Saved entries

--

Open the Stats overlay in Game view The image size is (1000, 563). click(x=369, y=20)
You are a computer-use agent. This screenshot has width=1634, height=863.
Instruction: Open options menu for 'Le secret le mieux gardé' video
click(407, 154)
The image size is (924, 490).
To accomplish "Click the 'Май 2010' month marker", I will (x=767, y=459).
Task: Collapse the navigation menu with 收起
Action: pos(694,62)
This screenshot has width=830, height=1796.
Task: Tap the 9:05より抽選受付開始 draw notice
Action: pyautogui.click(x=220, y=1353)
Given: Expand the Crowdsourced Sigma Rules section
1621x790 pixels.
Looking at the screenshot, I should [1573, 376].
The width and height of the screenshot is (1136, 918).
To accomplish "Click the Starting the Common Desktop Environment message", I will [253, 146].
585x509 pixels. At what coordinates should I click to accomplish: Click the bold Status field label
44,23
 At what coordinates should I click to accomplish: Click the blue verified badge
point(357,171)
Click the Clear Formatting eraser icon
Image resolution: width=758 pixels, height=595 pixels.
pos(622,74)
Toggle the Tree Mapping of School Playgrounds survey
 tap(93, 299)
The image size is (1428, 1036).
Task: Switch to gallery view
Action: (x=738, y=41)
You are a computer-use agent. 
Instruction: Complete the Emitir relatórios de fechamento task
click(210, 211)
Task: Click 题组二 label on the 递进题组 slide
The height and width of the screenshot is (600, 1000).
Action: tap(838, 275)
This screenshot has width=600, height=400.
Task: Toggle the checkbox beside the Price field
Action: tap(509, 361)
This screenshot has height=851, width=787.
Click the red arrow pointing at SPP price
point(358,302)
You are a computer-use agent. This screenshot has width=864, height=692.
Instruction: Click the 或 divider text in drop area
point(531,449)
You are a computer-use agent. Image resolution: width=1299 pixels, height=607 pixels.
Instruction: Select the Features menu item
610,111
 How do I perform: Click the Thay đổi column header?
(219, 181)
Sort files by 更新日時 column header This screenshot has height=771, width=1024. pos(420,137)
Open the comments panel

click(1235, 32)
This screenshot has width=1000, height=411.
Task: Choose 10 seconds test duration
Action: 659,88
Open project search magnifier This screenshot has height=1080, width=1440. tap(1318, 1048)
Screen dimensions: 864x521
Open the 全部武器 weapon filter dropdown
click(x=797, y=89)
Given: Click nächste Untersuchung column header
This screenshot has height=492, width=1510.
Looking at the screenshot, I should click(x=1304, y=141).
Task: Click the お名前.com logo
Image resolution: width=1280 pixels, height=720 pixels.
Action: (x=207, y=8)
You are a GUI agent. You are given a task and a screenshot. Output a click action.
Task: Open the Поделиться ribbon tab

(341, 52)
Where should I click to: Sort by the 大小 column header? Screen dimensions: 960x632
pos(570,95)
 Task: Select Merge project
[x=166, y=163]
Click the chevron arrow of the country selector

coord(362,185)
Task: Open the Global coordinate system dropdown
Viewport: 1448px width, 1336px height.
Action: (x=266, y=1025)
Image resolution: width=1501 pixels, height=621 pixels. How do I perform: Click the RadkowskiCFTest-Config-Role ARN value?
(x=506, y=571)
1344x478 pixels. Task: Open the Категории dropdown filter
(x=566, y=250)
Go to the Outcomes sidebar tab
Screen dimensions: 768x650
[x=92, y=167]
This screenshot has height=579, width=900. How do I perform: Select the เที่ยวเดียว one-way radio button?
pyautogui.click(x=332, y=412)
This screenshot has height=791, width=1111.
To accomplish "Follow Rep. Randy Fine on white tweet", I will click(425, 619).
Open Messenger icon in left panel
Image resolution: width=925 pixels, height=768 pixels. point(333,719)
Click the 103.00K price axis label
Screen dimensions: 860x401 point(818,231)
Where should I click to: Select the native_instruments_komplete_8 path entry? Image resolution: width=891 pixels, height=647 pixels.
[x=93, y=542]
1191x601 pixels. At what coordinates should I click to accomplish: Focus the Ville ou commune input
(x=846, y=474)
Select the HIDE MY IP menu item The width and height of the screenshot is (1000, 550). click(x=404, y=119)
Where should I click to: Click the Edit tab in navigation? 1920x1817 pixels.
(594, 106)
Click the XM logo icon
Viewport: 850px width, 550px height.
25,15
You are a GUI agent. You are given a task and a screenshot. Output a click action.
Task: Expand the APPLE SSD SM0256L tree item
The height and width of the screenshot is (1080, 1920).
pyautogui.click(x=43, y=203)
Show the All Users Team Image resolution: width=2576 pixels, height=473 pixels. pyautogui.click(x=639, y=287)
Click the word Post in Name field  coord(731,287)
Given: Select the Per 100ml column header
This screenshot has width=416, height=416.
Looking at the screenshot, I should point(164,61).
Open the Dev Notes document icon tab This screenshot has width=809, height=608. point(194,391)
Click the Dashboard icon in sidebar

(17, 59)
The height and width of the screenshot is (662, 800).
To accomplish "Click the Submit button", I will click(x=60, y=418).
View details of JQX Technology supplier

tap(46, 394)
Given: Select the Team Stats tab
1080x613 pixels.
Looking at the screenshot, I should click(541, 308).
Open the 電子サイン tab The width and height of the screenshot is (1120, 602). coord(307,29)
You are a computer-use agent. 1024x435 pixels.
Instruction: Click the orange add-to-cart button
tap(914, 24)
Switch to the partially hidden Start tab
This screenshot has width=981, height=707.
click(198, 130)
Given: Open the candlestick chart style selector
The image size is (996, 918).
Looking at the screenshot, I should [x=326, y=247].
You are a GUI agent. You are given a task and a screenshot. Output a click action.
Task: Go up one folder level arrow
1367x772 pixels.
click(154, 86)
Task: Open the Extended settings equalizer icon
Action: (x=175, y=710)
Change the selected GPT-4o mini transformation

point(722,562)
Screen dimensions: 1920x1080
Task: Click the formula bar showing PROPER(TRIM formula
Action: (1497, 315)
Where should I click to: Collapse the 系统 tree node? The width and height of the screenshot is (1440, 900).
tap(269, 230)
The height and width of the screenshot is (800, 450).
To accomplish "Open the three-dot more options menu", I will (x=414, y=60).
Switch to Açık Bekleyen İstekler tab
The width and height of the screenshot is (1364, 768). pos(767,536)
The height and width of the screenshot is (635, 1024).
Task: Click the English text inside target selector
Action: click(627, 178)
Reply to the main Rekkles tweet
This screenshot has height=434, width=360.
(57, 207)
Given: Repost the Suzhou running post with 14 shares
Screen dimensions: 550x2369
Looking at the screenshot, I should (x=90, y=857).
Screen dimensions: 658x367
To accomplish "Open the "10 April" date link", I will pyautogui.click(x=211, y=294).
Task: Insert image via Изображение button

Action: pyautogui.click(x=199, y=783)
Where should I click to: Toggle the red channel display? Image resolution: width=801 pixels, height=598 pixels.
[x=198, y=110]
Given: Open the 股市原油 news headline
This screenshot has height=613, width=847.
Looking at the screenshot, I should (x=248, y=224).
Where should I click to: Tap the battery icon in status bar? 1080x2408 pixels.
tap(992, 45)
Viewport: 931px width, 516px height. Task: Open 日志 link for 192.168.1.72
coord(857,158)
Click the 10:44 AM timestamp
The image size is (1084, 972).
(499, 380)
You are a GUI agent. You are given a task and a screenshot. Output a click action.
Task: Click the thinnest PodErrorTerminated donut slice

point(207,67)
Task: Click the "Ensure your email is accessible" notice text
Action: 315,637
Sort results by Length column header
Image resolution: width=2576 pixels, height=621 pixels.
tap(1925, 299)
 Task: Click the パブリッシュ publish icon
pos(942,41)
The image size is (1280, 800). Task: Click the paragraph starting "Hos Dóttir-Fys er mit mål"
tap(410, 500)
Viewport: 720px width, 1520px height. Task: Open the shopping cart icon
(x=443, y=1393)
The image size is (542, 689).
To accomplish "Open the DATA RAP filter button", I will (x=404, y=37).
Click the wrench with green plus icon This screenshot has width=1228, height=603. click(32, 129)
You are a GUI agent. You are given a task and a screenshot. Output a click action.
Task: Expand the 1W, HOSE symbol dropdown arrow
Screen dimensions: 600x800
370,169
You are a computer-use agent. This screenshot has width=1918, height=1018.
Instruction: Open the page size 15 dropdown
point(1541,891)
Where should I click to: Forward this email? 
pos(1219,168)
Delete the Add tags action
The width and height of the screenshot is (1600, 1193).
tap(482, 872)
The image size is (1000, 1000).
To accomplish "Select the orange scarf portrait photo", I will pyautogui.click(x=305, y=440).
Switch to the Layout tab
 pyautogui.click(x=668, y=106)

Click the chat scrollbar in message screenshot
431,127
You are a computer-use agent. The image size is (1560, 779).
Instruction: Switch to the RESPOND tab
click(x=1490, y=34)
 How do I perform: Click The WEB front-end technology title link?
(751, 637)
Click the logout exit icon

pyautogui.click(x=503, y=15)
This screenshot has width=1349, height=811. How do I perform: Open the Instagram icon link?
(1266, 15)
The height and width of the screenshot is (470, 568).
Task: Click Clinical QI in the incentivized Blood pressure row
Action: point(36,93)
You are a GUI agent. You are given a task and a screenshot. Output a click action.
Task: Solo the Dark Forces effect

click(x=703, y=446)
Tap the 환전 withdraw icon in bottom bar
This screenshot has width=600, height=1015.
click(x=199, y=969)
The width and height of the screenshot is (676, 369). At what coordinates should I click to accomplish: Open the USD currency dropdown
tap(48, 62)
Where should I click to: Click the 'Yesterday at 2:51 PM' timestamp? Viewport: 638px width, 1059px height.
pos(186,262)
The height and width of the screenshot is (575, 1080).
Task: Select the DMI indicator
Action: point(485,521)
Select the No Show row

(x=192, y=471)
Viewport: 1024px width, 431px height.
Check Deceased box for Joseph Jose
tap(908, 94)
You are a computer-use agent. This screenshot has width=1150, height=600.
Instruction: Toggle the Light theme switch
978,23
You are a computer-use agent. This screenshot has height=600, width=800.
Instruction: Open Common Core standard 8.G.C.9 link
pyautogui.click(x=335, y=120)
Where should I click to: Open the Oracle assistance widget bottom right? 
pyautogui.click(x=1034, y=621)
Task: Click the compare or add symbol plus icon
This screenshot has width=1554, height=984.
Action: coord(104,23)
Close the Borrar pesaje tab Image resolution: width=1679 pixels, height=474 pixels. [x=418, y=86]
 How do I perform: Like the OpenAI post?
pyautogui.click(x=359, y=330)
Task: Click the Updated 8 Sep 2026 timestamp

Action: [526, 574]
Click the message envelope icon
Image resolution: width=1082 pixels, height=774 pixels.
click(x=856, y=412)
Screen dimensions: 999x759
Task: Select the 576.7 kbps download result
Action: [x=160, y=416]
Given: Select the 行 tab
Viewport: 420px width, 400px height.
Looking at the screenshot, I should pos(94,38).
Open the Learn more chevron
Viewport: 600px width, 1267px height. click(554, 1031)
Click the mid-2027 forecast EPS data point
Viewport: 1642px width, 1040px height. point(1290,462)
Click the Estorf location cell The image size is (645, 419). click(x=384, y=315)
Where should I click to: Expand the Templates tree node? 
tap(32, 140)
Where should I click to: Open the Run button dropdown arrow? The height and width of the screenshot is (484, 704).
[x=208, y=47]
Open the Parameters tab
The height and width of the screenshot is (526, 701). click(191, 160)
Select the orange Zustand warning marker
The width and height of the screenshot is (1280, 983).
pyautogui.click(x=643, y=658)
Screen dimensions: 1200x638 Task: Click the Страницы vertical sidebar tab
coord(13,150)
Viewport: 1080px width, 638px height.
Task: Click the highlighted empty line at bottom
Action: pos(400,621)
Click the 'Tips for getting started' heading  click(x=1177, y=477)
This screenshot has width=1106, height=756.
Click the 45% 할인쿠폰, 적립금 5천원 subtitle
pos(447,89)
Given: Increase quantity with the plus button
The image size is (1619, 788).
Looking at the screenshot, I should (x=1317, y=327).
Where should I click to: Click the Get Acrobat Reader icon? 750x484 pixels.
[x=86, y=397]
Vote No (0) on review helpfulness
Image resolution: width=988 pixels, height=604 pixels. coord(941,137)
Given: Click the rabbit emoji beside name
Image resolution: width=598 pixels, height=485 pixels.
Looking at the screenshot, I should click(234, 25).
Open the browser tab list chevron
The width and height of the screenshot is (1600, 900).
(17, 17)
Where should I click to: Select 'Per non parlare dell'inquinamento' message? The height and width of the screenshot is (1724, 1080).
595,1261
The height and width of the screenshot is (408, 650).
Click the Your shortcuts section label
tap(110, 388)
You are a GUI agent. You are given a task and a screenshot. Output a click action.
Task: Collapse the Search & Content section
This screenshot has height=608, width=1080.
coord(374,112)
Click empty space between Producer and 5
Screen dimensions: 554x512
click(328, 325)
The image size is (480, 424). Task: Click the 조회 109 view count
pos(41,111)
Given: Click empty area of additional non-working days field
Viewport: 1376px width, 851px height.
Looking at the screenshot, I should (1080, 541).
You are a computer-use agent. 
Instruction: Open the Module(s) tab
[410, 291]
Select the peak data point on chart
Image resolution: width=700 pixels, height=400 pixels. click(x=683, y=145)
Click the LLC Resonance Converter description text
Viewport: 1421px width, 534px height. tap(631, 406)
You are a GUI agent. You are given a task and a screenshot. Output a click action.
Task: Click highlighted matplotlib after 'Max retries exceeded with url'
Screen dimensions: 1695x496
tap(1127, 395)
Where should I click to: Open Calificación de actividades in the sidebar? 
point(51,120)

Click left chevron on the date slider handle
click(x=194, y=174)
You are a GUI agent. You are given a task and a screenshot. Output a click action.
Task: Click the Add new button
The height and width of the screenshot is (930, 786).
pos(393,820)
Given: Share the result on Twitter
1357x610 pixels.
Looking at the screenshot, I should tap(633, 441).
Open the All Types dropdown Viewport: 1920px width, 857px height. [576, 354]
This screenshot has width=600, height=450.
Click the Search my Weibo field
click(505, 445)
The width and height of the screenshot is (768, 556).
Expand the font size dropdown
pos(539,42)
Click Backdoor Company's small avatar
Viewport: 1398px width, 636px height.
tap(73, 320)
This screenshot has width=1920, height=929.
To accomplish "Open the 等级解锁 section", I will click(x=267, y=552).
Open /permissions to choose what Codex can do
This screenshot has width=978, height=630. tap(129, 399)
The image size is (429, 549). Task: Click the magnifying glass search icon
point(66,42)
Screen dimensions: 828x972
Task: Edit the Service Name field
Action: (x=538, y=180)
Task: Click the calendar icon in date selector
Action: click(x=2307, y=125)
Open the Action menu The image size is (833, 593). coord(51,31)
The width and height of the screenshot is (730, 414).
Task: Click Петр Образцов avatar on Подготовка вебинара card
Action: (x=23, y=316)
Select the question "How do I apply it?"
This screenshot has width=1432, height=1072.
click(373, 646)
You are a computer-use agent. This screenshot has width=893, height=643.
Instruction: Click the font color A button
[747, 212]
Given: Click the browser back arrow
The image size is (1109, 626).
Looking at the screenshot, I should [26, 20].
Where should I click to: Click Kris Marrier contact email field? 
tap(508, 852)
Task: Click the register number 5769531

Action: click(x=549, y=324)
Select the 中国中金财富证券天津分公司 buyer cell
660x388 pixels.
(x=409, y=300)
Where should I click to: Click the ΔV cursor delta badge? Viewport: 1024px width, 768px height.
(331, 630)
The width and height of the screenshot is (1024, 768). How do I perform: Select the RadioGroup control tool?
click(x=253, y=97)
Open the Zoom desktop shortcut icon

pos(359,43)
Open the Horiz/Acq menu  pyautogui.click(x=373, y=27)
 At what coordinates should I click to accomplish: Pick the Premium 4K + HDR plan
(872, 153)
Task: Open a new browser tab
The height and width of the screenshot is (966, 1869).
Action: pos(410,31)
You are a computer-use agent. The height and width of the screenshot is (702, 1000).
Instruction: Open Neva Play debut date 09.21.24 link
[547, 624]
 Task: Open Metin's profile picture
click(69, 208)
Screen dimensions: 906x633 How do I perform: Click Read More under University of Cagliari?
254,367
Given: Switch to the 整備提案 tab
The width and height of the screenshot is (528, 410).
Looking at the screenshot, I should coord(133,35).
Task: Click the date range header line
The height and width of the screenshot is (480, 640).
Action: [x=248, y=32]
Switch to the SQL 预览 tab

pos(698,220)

--

Task to complete: Within the data above, the span starting at the line containing "Where should I click to: Click the ΔV" and ending at the line containing "Task: Open a new browser tab" is to be retyped exactly, with no other lines.

Response to the exercise:
Where should I click to: Click the ΔV cursor delta badge? Viewport: 1024px width, 768px height.
(331, 630)
The width and height of the screenshot is (1024, 768). How do I perform: Select the RadioGroup control tool?
click(x=253, y=97)
Open the Zoom desktop shortcut icon

pos(359,43)
Open the Horiz/Acq menu  pyautogui.click(x=373, y=27)
 At what coordinates should I click to accomplish: Pick the Premium 4K + HDR plan
(872, 153)
Task: Open a new browser tab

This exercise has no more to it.